On Behalf of | Oct 25, 2018 | Firm News

Chances are, your children have friends whose parents are divorced or are currently navigating the process. While this fact may not resolve all your problems related to your current divorce circumstances, it shows that you are definitely not alone in your struggle and may even provide the first building blocks of a strong support network as well.

Talking to other Texas parents who can relate to your situation may point you toward helpful ideas regarding ways to help your children cope and adapt to their new lifestyle in as healthy a manner as possible. It’s true that your divorce will have a strong impact on your kids’ lives; however, that doesn’t necessarily have to mean they will never come to terms with the situation. While you’re helping your children, it’s also a good idea to secure your own line of support.

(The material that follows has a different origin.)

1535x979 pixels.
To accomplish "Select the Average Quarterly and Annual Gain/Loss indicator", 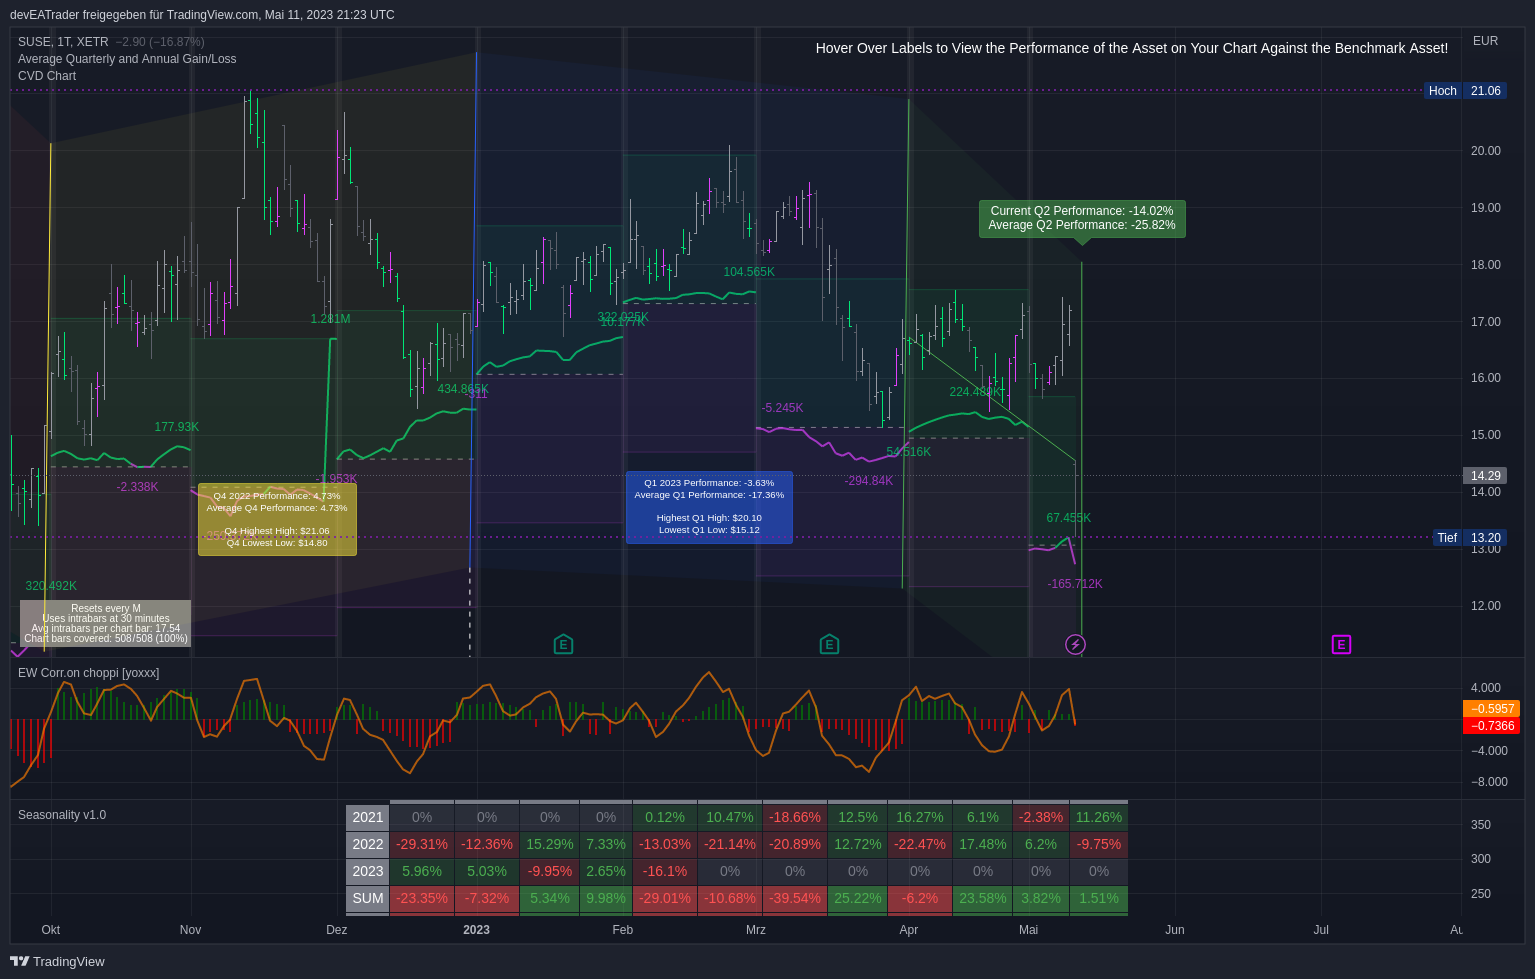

Coping skills that help children thrive

If you’ve already told your kids about your impending divorce, you may have noticed that each of them reacted in their own unique ways. As you move on in life together, the support style you use with one child may vary from another as well, as each child has individual needs and ideas. The following list includes helpful tips that many parents say provided their children with healthy coping skills during and after divorce:

  • Most children in Texas and beyond naturally shy away from confrontation. One of the best means of support you can provide for your kids is to try to shield them from any conflict you and your co-parent are experiencing as you work toward a settlement.
  • If children witness their parents constantly bickering over divorce issues that may pertain to them, such as custody, visitation or child support problems, it can cause them great stress and anxiety regarding their loyalty to both parents.
  • In households of divorce, as well as those where marriages remain intact, children generally thrive on structure and routine.
  • While divorce undoubtedly causes disruption and changes in daily life, the more stability and continuity you can provide for your kids, the better, regarding their ability to cope.
  • Clarity is also a key factor in helping kids understand divorce.
  • By explaining the permanency of the situation and also that they are not to blame, you can help ease the burden that your children may feel because kids tend to internalize their parents’ marital problems, thinking they have caused the situation.

If you and your spouse can agree to encourage your kids to maintain active, healthy relationships with both parents as life goes on after divorce, they may feel less stressed about the situation. That’s not a guarantee, however, that zero challenges will arise. It does make it likelier that you will be able to rectify problem situations in ways that keep your children moving in a positive direction.